By: Reyshimar Arguelles
BEING in a country located within the Pacific Ring of Fire, we should treat typhoons as a normal thing. Unfortunately, we haven’t gone past the need to improve our weather monitoring capabilities and the way we respond to serious natural phenomena that could potentially cause widespread casualties and infrastructure damage. This has somehow forced us into accepting our fate as “typhoon testers” as though it were a fundamental fact of life.
It’s either we’ve grown so much used to extreme weather that adaptation has become an afterthought, or we’ve already come to grips with our own mortal futility in the face of factors beyond our control. The phrase “weather-weather lang yan” originated from the idea that we’re all at the mercy of a sky that couldn’t care less about causing knee-high flood and storm surges as tall as coconut trees.
Seeing there’s nothing we can do about our situation within the Ring of Fire, the best we could do is to roll with the wind. We can never change the weather, but we can always find a way to take advantage of it.
We are well-adapted to the weather, and this is evident in how pedicab drivers operate makeshift boats when heavy rains cause the streets to swell with floodwater, or how soup kitchens turn into halo-halo joints overnight when the summer season takes its turn. Our lack along the lines of resiliency overshadow our knack to make light of dire situations when there’s nothing else for us to do other than to let things run their course. To a nation that has had to serve several colonial and neo-colonial masters for a course of four centuries, every situation no matter how bad presents an opportunity waiting to be tapped.

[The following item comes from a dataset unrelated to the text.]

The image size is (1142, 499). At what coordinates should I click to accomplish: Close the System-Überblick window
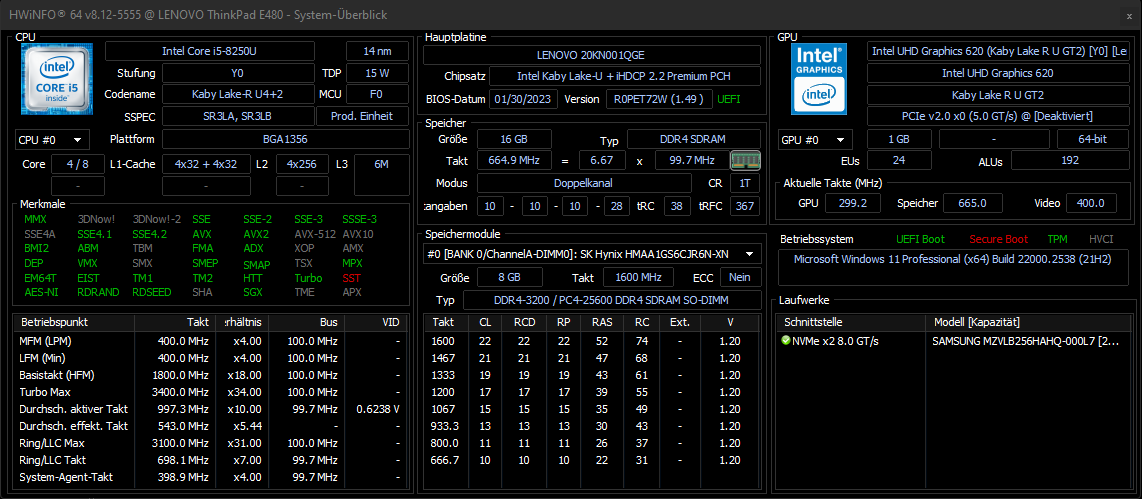click(1129, 15)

Growing up as a child who found solace in cartoons, I was always eager to know when the next typhoon would arrive. Nothing could excite the kids back then quite like announcements of class cancellations. These would mean having to spend the entire day watching cartoons, drawing grotesque characters that could have landed on the pages of a counterculture magazine, and watching shows you didn’t get to watch on Saturdays and Sundays. Heavy rains meant being at home on a weekday when you’re supposed to listen to a science teacher talk about the mitochondria.
During those years, you could wish for storms of cataclysmic proportions, hoping that the school would be wise enough to cancel classes. Nothing has changed since then. Class cancellations are a delight to everyone’s ears – only if they’re done before the entire city turns into a marshland. I could still remember wading through floodwater just to get home safely after classes were cut short. And that was when the only way you can get the word out about cancellation is through texting with a Nokia 3310.
Compare that with the functionality of today’s smartphones that provide access to social networking sites. But while new technology is supposed to make things easier and simpler, it did nothing to improve how we interpret weather data and come up with better decisions over whether to cancel the day’s classes or not.
No one wants to be caught in the middle of a maelstrom. This week saw knee-high flooding which trapped students and teachers in their schools. Someone has to be blamed for this and it better not be the weather.
The city government might not have properly gauged the intensity of Typhoon Falcon or that there has been a failure to act on the information provided by PAGASA. But at any rate, it still has to do a good job at making announcements that won’t put students at risk. Safety is just as important as taking tests.
But I have to admit that students have it better. At least they get to stay at home and do whatever they want while they keep themselves warm indoors, which is something you would really want as you work a 9 to 5 job.
Is it me or am I just realizing the inevitability of growing old? Either way, I’d just have to roll with the weather.